Bisnis.com, JAKARTA - Otoritas Jasa Keuangan (OJK) telah mengumumkan jika pada saat ini terdapat 12 dana pensiun (dapen) yang berada dalam pengawasan khusus.
Pada Konferensi Pers Hasil Rapat Dewan Komisioner OJK September 2023 secara virtual pada Senin (9/10/2023), Kepala Eksekutif Pengawas Perasuransian, Penjaminan, dan Dana Pensiun merangkap Anggota Dewan Komisioner OJK Ogi Prastomiyono menyebutkan keduabelas dapen tersebut terdiri dari dapen BUMN dan juga non-BUMN.
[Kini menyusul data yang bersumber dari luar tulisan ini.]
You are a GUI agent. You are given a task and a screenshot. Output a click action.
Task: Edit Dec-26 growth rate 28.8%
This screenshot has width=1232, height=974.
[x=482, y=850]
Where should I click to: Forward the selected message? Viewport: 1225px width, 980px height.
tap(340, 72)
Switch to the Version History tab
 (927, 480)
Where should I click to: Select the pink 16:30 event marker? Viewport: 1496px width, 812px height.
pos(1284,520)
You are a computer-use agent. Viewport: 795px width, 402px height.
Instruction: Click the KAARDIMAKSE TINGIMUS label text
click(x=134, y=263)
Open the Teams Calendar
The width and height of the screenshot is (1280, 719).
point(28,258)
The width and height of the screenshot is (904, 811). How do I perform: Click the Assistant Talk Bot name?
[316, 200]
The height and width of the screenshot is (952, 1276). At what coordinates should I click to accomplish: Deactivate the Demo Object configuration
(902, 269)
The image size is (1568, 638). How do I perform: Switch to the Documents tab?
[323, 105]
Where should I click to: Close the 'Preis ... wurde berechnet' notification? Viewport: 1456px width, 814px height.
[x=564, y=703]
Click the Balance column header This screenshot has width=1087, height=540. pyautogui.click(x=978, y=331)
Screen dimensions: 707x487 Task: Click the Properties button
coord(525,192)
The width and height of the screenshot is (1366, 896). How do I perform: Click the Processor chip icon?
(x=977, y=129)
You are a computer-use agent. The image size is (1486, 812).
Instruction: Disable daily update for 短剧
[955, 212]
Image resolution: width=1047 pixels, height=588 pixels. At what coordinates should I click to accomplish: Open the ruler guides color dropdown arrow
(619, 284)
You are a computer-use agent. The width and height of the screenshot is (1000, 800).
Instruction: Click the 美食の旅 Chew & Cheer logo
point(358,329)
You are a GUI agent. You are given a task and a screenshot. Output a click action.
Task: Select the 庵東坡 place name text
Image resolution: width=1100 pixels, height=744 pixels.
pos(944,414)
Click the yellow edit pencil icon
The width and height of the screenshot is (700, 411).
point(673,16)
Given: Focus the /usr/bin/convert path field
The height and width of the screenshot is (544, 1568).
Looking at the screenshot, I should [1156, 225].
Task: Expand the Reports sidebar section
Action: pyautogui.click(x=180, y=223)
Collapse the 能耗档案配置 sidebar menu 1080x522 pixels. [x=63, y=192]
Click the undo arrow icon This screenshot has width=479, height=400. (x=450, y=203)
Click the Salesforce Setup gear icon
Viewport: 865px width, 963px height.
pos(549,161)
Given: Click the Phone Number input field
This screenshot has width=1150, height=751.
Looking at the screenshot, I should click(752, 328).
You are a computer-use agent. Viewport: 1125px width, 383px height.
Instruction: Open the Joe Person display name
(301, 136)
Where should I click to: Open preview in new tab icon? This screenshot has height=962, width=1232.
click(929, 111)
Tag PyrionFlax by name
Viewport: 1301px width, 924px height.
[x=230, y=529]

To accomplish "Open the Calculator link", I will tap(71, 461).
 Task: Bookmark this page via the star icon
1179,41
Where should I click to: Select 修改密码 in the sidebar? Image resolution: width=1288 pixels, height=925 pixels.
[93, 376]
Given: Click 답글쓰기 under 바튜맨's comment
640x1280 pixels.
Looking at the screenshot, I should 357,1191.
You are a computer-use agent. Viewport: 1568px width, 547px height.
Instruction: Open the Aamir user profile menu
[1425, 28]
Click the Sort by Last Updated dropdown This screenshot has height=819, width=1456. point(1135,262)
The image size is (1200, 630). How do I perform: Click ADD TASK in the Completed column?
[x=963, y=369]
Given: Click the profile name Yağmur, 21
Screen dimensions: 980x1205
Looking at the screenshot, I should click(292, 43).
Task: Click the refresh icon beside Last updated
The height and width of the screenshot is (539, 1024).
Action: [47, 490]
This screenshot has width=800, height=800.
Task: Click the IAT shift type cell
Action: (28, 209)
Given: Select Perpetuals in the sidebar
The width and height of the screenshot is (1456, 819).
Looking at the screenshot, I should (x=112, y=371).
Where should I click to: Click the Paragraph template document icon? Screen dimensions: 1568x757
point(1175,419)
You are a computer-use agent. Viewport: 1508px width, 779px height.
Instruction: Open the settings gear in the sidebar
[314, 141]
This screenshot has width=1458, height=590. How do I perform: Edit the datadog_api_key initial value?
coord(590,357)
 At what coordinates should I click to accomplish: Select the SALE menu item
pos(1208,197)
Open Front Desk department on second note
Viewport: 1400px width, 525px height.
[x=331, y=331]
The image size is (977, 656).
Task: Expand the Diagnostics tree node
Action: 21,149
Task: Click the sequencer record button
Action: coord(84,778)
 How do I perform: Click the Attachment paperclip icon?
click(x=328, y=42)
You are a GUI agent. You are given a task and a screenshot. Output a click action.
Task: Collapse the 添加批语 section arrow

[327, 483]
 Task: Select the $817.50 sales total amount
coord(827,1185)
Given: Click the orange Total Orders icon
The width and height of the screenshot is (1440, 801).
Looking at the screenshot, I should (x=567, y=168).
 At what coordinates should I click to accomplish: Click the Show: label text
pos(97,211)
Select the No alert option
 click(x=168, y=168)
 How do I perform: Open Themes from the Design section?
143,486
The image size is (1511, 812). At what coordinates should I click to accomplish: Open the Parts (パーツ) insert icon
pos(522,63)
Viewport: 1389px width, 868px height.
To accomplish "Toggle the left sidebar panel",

Kriteria status pengawasan dana pensiun ini sebagaimana diatur di dalam POJK 9/2021 mengenai penetapan status dan tindak lanjut pengawasan lembaga jasa keuangan nonbank (LJKNB). Berdasarkan POJK tersebut, suatu dapen masuk dalam status pengawasan khusus apabila memenuhi kriteria peringkat komposit, peringkatan, dan parameter kuantitatif lain.
Sebagai informasi, dalam industri dana pensiun terdapat tiga tingkat pendanaan, yang merupakan gambaran kemampuan dapen untuk membiayai liabilitas saat ini dan yang akan datang. Tingkat pendanaan dapen diukur dengan membandingkan kekayaan untuk pendanaan dengan kewajiban solvabilitas dan nilai kini aktuaria dapen.
Untuk pendanaan tingkat pertama, kekayaan pendanaan dana pensiun lebih besar dari nilai kini aktuarianya. Dalam kondisi ini, dapen berada dalam keadaan dana terpenuhi.
Pendanaan tingkat kedua terjadi apabila kekayaan untuk pendanaan dana pensiun kurang dari nilai kini aktuaria dan tidak kurang dari kewajiban solvabilitas. Sementara, pendanaan tingkat ketiga yaitu apabila kekayaan untuk pendanaan kurang dari kewajiban solvabilitas atau disebut berada dalam keadaan tidak solven.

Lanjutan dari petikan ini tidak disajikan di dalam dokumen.